→ **SOURCE EXTRACT**
Popular Culture

Essential Question:  How is the popular culture in the 20's different than the previous decade?
After winning the war, the 1920's were ruled by the youth, and everything about this decade was symbolized an intense felling of rebellion and breaking away from societies boundaries.  Improvements in the automobiles, radio, and airplane all made life easier and more enjoyable for Americans.  Their new gained free time was now spend doing fun things, such as watching sports games or movies.  


  During this time period, there was an explosion of self-expression, and the automobile possibly helped the most.  Also, the automobile helped change life in the 1920's, with the help of Henry Ford, and his mass production and assembly line, which allowed the price to drop from $825 to $360, and soon almost every family in America had at least one Model T in there driveway.  Some positive ways the car affected life, is that it let: people have personal freedom, children escape "oppressed" home life, and women escape home management and be a bigger part of the cultural scene.  It also allowed families to travel further for shopping and entertainment.

Radio and Movies

Radio: During the 1920's, the radio provided a cheap wan convenient way of conveying information and ideas.  this invention did not only bring the nation together, but it brought a whole new way for people to communicate and interact.

→ **GIVEN DATA**
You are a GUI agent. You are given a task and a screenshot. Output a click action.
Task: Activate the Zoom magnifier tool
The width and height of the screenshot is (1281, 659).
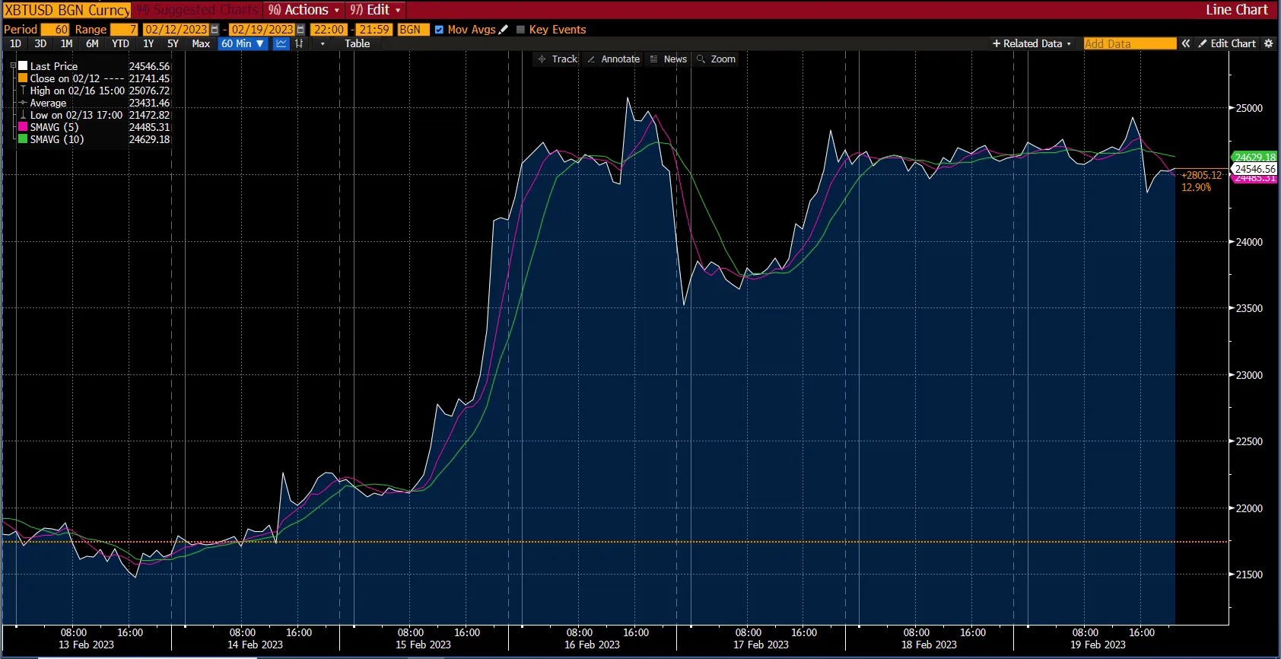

→ **ASSIGNED TASK**
Copy out the whole passage on 1920s popular culture above, word for word.

→ **EXERCISE RESPONSE**
Popular Culture

Essential Question:  How is the popular culture in the 20's different than the previous decade?
After winning the war, the 1920's were ruled by the youth, and everything about this decade was symbolized an intense felling of rebellion and breaking away from societies boundaries.  Improvements in the automobiles, radio, and airplane all made life easier and more enjoyable for Americans.  Their new gained free time was now spend doing fun things, such as watching sports games or movies.  


  During this time period, there was an explosion of self-expression, and the automobile possibly helped the most.  Also, the automobile helped change life in the 1920's, with the help of Henry Ford, and his mass production and assembly line, which allowed the price to drop from $825 to $360, and soon almost every family in America had at least one Model T in there driveway.  Some positive ways the car affected life, is that it let: people have personal freedom, children escape "oppressed" home life, and women escape home management and be a bigger part of the cultural scene.  It also allowed families to travel further for shopping and entertainment.

Radio and Movies

Radio: During the 1920's, the radio provided a cheap wan convenient way of conveying information and ideas.  this invention did not only bring the nation together, but it brought a whole new way for people to communicate and interact.